Page 89
Story: Rhapsodic
He clears his throat, releasing my hand. “Cherub, that’s inappropriate.”
“I’m an adult.” He’s pulling away from me, both physically and emotionally, and I know I shouldn’t try to chase after him when he’s like this, but I want to.
For a brief a few seconds, Des had been mine. And I’m pretty sure I didn’t imagine it.
“You’re sixteen,” he says.
“Exactly. The House of Keys thinks I’m an adult, I don’t know why you don’t.”
“You have day of the week panties,” Des says. “That means you’re too young for me to stay over.”
“How do you know I have day of the week panties?” I ask suspiciously.
He rubs his temples. “I should go.” He begins to stand, his impressive stature unfolding before my eyes.
I scramble to my feet as well. “Please don’t.”
We’re beginning to sound like a broken record. I push him too far, and he flees. The scariest thing of all? The more distance he puts between us, the more desperate I am to close it, and the more I try to close it, the farther away I push him.
I’m losing my best friend, and we both know it.
Des drops his hands. “Callie, if I stay, I give in. If I leave, I don’t.”
Then just give in.
But he doesn’t, and he won’t. Because despite everything the Bargainer says about himself, he’s an honorable man when it comes to me. And that really is the root of our problems. He might actually be the best man I know.
Present
Well shit.
Out of the frying pan and into the fire. That’s all I can think about on the flight over to Catalina Island.
We land in front of Des’s embarrassingly impressive house, and I walk out of his arms without a word. I can feel him at my back, his gaze assessing me.
The devious fucker is surely trying to figure out how to best approach me.
He’s going to have to keep puzzling over it. EvenIam not sure how to best approach me right now because I have no idea what exactly I’m feeling.

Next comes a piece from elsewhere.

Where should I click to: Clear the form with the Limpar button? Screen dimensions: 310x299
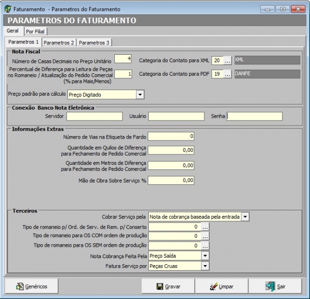point(222,287)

Annoyance, definitely. My leash just got a lot tighter. Anger—and incredulity—that the Bargainer actually forced me to move in with him for the foreseeable future. Depending on how slowly he makes me pay off my debt, I could potentially live under his roof for the rest of my life.
I ignore the spark excitement that comes with that thought; my heart is obviously an idiot.
Beneath all these frustrated emotions, there’s relief. Relief that I didn’t have to cave to my ego and stay inside a house that felt unsafe, or swallow my pride and beg this man to let me stay with him again so soon after I left.
“I have no regrets, you know,” he says behind me, his even voice carrying across the yard.
Ignoring him, I head up his stone steps and into his palatial house.
“Breakfast and coffee,” I say. “I can’t be civil with you until I have some breakfast and coffee.”
I feel a hand on my back as the Bargainer materializes next to me. “Then let’s get the lady what she wants. I have just the thing for you …”
Douglas mutha-freaking Café.That’s what he was hinting at earlier.
“It’s been … years,” I say, looking around the familiar café. The place looks unchanged, from the polished wood tables to the framed photos of the harbor, to the glass case filled with pastries.
When Des led me to his portal room, I was more than a little reluctant to venture down one of his ley lines again. But when we stepped off the line and onto the Isle of Man, my opinion did a one-eighty.